You may disable alert logs by setting the parameter log.disable to 1.

There are a number of ways to run the exporter. In this section you will find information on running the exporter:

• In a container runtime like Docker, Podman, etc
• In a test/demo environment using Docker Compose
• In Kubernetes
• As a standalone binary

You can run the exporter in a local container using a conatiner image from Oracle Container Registry. The container image is available in the "observability-exporter" repository in the "Database" category. No authentication or license presentment/acceptance are required to pull this image from the registry.

If you need an Oracle Database to test the exporter, you can use this command to start up an instance of Oracle Database 23ai Free which also requires no authentication or license presentment/acceptance to pull the image.

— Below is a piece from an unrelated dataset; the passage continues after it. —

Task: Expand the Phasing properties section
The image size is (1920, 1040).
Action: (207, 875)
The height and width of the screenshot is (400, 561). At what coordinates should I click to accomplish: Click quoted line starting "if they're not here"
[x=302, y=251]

If you are running on a Mac with an Mx processor you need to install and run [colima] (https://github.com/abiosoft/colima) to make the 23a Free database run in the Mac platform. Run this command to start colima:

colima start --arch x86_64 --memory 8 --vm-type=vz --mount-type virtiofs

docker run --name free23ai \
    -d \
    -p 1521:1521 \
    -e ORACLE_PWD=Welcome12345 \
    container-registry.oracle.com/database/free:latest

This will pull the image and start up the database with a listener on port 1521. It will also create a pluggable database (a database container) called "FREEPDB1" and will set the admin passwords to the password you specified on this command.

You can tail the logs to see when the database is ready to use:

docker logs -f free23ai

(look for this message...)
#########################
DATABASE IS READY TO USE!
#########################

To obtain the IP address of the container, which you will need to connect to the database, use this command. Note: depending on your platform and container runtime, you may be able to access the database at "localhost":

docker inspect free23ai | grep IPA
    "SecondaryIPAddresses": null,
    "IPAddress": "172.17.0.2",
            "IPAMConfig": null,
            "IPAddress": "172.17.0.2",

You need to give the exporter the connection details for the Oracle Database that you want it to run against. You can use a simple connection, or a wallet.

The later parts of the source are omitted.